Transience and persistence of natural hydrocarbon seepage in Mississippi Canyon, Gulf of Mexico

TitleTransience and persistence of natural hydrocarbon seepage in Mississippi Canyon, Gulf of Mexico
Publication TypeJournal Article
Year of Publication2016
AuthorsGarcia-Pineda, O, MacDonald, I, Silva, M, Shedd, W, S Asl, D, Schumaker, B
JournalDeep Sea Research Part II: Topical Studies in Oceanography
KeywordsHOV Alvin (Human Occupied Vehicle)

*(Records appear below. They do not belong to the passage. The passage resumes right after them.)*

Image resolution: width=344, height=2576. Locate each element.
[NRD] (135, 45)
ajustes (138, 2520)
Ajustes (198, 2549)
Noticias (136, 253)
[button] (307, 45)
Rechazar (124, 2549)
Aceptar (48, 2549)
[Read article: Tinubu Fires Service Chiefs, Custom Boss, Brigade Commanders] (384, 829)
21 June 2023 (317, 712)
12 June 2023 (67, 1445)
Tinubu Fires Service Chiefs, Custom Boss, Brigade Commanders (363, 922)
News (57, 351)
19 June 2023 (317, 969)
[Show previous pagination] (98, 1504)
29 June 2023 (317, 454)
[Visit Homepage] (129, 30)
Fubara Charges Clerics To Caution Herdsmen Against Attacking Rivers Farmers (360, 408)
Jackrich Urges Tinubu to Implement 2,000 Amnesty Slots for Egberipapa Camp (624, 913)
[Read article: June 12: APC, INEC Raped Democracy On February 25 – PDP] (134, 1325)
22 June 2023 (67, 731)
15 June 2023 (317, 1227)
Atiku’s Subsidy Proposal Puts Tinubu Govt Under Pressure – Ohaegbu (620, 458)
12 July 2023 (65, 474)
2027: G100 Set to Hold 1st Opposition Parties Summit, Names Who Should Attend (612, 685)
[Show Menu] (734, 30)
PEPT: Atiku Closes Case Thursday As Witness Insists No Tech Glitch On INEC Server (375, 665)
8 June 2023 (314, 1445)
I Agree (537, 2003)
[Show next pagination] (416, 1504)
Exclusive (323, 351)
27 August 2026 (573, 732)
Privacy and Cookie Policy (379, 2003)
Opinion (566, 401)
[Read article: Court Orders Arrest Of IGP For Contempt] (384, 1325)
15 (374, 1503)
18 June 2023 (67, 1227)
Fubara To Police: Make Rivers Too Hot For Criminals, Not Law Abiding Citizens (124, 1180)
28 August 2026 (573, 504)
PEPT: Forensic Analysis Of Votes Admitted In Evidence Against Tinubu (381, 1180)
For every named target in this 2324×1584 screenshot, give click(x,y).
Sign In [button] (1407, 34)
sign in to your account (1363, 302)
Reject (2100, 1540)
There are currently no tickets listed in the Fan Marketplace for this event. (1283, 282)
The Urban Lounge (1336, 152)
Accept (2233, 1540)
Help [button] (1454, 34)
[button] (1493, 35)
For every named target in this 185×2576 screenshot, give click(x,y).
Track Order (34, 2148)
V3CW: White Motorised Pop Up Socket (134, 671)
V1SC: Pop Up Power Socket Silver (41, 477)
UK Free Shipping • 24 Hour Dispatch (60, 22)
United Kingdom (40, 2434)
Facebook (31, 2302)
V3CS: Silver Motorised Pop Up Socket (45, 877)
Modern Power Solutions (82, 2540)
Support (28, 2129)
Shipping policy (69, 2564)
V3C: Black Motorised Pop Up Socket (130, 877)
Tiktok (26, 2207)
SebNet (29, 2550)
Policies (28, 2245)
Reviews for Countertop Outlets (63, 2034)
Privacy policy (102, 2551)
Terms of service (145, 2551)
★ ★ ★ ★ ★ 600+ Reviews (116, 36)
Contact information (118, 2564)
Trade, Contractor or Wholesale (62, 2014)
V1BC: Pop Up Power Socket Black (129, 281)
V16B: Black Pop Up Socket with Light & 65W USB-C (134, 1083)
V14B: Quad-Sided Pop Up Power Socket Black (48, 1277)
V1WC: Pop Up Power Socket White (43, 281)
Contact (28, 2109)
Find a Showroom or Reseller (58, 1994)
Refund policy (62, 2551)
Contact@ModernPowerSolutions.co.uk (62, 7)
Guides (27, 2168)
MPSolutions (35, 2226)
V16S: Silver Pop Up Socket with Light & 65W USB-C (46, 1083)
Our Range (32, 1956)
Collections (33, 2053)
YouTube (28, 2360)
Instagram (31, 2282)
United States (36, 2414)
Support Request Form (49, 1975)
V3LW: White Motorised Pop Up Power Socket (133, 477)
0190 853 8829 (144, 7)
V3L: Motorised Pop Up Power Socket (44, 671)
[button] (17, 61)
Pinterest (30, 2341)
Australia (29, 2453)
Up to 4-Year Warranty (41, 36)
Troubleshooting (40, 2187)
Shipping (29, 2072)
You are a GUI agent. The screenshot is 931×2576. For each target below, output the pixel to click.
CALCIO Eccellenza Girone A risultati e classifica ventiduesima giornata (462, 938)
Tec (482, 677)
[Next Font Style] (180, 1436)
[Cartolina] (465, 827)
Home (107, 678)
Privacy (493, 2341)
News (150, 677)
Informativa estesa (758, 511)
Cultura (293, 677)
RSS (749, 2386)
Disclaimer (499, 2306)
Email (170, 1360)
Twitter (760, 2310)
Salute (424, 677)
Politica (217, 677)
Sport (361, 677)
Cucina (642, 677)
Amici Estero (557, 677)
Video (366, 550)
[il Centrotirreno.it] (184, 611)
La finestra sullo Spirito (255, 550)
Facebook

Analysis of the magnitude of oil discharged from natural hydrocarbon seeps can improve understanding of the carbon cycle and the Gulf of Mexico (GOM) ecosystem. With use of a large archive of remote sensing data, in combination with geophysical and multibeam data, we identified, mapped, and characterized natural hydrocarbon seeps in the Macondo prospect region near the wreck site of the drill-rig Deepwater Horizon (DWH). Satellite image processing and the cluster analysis revealed locations of previously undetected seep zones. Including duplicate detections, a total of 562 individual gas plumes were also observed in multibeam surveys. In total, SAR imagery confirmed 52 oil-producing seep zones in the study area. In almost all cases gas plumes were associated with oil-producing seep zones. The cluster of seeps in the vicinity of lease block MC302 appeared to host the most persistent and prolific oil vents. Oil slicks and gas plumes observed over the DWH site were consistent with discharges of residual oil from the wreckage. In contrast with highly persistent oil seeps observed in the Green Canyon and Garden Banks lease areas, the seeps in the vicinity of Macondo Prospect were intermittent. The difference in the number of seeps and the quantity of surface oil detected in Green Canyon was almost two orders of magnitude greater than in Mississippi Canyon.